The measure would reshape the state’s 100-year-old civil service system by eliminating exams for job applicants and instituting a resume-based system. Hiring authority would shift from state agencies to also include the Department of Administration, a direct extension of Walker’s office. The hiring process would have to be completed within 60 days of the job posting.
The measure also would define just cause for terminations and require that workers undergo a standardized annual performance review in an effort to issue merit raises, Steineke said.
A union leader said the current system is designed to ensure that hiring decisions are based on what people know, not their political connections.

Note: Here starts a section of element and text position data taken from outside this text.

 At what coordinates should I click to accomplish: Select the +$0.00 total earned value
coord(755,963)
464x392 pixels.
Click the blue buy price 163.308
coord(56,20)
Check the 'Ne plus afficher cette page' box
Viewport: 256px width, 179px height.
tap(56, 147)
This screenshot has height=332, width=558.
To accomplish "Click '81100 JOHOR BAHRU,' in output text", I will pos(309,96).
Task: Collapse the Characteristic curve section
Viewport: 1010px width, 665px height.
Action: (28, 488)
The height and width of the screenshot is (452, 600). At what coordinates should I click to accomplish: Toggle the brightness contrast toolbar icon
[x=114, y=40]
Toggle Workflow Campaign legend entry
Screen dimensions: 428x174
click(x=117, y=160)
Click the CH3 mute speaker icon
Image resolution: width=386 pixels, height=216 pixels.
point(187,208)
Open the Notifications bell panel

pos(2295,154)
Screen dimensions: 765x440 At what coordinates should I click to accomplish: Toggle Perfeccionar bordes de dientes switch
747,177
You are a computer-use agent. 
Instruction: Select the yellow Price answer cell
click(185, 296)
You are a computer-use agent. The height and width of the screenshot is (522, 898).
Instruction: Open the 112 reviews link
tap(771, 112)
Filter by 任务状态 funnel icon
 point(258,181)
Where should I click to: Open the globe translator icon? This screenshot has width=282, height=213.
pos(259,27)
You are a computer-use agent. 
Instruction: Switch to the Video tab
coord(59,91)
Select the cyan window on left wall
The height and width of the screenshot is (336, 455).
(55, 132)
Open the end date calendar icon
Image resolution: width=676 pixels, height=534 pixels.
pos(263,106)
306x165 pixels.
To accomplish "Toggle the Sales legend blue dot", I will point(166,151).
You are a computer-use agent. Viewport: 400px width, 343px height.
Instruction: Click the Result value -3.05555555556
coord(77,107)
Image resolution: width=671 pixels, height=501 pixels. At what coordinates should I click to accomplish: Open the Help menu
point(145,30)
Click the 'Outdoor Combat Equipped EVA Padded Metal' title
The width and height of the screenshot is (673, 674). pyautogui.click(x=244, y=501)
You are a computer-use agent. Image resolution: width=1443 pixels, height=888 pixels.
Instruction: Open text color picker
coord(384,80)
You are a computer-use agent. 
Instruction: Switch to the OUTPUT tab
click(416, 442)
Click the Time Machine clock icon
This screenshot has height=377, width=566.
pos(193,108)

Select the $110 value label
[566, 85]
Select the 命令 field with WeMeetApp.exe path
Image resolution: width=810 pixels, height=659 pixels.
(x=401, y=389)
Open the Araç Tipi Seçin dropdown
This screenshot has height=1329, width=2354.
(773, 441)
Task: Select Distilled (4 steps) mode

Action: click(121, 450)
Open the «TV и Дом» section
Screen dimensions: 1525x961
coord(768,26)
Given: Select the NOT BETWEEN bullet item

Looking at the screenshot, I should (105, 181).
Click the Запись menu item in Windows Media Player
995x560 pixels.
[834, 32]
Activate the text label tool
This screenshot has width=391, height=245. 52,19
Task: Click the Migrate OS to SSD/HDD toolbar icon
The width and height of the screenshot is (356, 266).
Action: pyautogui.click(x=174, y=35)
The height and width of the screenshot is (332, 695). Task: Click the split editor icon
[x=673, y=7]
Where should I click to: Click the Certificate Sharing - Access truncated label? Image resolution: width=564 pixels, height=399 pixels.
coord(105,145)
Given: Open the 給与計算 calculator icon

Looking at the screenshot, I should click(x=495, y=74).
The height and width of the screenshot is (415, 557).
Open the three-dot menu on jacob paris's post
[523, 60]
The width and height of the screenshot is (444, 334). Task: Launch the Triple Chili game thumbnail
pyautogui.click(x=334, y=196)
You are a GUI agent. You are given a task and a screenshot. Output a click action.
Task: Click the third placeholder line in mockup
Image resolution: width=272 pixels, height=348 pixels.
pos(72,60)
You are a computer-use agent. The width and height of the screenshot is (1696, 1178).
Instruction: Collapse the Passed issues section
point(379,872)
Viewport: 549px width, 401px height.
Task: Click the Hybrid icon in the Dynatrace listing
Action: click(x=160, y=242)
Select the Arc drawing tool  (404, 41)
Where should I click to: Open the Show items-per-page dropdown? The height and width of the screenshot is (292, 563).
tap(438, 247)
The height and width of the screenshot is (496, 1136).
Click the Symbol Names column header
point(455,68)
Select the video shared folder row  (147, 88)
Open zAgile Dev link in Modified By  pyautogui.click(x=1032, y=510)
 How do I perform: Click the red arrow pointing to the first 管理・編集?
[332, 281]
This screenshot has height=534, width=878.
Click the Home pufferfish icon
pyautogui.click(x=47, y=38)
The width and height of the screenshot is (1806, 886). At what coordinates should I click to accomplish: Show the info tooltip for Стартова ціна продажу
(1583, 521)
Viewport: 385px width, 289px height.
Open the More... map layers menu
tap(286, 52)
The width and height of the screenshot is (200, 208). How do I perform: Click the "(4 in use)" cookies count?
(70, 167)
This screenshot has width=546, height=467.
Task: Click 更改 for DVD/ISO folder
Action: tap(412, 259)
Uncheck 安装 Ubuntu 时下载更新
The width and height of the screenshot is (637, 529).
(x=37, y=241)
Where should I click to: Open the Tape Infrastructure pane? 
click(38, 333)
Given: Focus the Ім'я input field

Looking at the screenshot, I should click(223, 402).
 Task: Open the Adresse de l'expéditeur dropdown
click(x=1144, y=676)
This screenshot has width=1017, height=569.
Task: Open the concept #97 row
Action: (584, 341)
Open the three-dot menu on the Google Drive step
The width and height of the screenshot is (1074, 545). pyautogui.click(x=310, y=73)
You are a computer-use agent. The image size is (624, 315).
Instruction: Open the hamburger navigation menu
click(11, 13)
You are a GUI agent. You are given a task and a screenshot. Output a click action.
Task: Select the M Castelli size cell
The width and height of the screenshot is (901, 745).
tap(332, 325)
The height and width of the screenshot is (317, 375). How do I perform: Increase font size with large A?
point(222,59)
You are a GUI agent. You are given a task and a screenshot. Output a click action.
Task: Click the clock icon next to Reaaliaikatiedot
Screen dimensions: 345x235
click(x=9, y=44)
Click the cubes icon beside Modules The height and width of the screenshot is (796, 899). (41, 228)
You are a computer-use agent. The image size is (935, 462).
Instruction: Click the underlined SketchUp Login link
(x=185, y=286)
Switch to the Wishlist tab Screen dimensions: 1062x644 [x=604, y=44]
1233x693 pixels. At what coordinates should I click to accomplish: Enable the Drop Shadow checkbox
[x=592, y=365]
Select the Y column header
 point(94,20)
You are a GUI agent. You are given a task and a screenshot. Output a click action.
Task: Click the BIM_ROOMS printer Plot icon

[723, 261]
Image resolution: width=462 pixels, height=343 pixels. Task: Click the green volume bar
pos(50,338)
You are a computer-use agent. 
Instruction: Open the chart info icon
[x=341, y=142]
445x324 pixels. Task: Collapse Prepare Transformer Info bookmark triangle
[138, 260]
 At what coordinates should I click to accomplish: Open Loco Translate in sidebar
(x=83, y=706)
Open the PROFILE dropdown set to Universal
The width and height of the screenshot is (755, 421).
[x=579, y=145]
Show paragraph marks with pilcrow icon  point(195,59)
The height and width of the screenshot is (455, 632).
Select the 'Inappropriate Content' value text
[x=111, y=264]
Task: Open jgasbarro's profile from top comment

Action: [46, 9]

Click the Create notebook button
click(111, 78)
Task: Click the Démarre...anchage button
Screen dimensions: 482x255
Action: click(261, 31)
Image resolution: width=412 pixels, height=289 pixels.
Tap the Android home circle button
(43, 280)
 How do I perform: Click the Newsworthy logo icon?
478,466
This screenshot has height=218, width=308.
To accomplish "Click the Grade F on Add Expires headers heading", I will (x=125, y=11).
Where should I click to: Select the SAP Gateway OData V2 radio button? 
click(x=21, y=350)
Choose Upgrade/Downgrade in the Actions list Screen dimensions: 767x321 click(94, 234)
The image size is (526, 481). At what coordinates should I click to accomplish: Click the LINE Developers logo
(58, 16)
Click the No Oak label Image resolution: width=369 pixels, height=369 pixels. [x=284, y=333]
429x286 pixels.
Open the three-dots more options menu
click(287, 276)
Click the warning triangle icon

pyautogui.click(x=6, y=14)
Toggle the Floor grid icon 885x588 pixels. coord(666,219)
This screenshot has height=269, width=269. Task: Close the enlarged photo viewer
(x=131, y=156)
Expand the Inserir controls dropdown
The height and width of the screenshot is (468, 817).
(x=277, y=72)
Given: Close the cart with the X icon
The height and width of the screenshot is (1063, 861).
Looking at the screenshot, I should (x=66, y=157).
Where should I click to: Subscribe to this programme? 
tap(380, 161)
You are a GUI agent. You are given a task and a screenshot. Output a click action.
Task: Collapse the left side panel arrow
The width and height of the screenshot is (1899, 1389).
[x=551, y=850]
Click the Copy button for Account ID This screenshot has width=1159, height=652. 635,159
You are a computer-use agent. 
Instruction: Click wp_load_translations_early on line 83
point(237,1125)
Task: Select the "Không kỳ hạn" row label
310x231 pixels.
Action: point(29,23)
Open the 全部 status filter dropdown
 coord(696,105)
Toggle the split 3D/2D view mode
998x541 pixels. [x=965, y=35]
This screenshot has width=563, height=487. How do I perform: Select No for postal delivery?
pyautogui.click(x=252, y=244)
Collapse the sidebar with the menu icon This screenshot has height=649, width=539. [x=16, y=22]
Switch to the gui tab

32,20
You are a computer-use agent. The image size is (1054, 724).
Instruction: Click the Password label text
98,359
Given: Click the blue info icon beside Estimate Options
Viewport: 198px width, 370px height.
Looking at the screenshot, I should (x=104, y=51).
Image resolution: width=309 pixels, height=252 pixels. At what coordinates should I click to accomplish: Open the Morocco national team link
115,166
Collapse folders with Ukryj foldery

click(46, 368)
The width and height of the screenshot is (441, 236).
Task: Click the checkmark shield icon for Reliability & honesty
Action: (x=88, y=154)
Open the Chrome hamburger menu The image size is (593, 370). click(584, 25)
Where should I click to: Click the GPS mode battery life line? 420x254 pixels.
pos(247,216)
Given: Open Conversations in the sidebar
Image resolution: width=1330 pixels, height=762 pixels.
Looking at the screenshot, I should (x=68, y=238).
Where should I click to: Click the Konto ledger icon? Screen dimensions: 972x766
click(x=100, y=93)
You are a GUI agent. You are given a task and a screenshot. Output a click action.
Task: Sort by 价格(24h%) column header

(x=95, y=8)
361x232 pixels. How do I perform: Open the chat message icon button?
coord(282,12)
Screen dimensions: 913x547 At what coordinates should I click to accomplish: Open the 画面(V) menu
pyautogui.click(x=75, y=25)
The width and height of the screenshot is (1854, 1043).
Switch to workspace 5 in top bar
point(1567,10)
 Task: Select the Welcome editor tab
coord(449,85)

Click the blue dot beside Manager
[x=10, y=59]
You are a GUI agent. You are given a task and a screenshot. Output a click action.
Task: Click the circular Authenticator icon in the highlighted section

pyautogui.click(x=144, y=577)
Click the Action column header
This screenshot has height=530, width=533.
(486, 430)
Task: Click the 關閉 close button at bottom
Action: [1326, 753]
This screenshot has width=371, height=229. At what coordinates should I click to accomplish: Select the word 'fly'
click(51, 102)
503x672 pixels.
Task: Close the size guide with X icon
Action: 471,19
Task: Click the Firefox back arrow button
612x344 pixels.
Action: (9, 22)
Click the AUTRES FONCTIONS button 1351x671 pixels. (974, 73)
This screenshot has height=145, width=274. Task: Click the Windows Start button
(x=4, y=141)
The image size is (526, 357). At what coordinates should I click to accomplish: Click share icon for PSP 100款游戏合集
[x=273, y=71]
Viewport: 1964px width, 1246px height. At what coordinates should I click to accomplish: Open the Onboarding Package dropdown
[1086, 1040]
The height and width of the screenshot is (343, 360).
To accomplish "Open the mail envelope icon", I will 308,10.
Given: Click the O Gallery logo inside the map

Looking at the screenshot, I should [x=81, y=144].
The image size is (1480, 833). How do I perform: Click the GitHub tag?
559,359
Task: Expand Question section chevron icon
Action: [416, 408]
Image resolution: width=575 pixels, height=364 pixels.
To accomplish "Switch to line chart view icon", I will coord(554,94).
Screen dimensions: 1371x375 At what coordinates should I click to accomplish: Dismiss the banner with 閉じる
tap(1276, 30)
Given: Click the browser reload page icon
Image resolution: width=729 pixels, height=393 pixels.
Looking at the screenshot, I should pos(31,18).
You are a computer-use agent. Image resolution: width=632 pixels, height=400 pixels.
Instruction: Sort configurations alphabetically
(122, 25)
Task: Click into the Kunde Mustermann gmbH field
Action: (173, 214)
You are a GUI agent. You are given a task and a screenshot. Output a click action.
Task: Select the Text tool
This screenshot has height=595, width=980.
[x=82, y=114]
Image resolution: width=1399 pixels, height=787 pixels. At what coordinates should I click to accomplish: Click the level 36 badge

“This is another attack on Wisconsin’s tradition of clean government, a tradition this administration has already placed on life support,” said Rick Badger, executive director of the state’s largest public employee union AFSCME. “Any changes coming from a governor who is clearly obsessed with silencing workers, punishing foes and concentrating his own political power should be viewed with alarm.”
Walker said changes were justified because there were cases of state workers who viewed pornography at work and had sex in conference rooms but could not be fired under the current system. “That just doesn’t make sense,” Walker said.
Assembly Speaker Robin Vos and Steineke both said they hope to vote on the measure next month.
“This is about preparing our state hiring process for the future,” Steineke said. “We have to modernize it so we can get the best and brightest in.”
But Democratic Senate Minority Leader Jen Shilling said the changes are an “invitation to more corruption.”
Steineke said he viewed the idea as “employee friendly,” and not as the next step forward from Act 10, the law that took away collective bargaining for nearly all state workers. Anger over that law led to Walker’s recall election in 2012, which he won.